The Finished Conditioned Medium (CM) Product
- The 5mL vial consists of 10mg of secretory proteins including 30-40 billion exosomes, within the diameter range from 30-230 Nano meters in size, in DMEM media.
- The CM solution does not consist of any live cells or animal sera proteins.
- This product is free of DMSO and has been third-party tested for validation.
- The MSCs and conditioned medium are processed within the USA FDA regulations of a 361 HCT/P product following 21CFR Part 1271HCT/P
- The CM has been aseptically filled in vials in a laboratory compliant with USA FDA GMP standards. It has also been third party tested for sterility and validation.
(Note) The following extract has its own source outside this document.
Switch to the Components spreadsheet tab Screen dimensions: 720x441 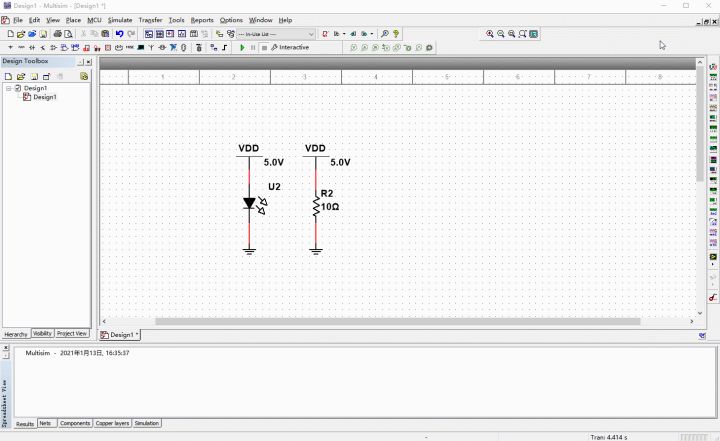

Successful Completion of Animal Study
Animal studies using a mouse population chemically induced to exhibit the condition of lung damage resulting from over active immune response was undertaken by Summa in 2020, and final results have shown both safety and significant efficacy in addressing conditions such as Idiopathic Pulmonary Fibrosis (“IPF”), an incurable fatal medical condition, unless a suitable lung transplant is performed. It is estimated that approximately 5,000,000 people are affected globally, with new cases occurring in about 12 individuals per 100,000 population.
Preparation of Manuscript For Submission to Publisher of Peer Reviewed Articles.
To advance the awareness of both the scientific and medical communities regarding the development and potential therapeutic applications of the Company’s AD-MSC-CM product, Tithon’s science team has prepared a manuscript entitled Stem Cell-Derived Conditioned Media as a Potential Therapeutic Tool in Regenerative Medicine, that will be submitted in a Special Issue to be published October 1, 2021 in Stem Cells International.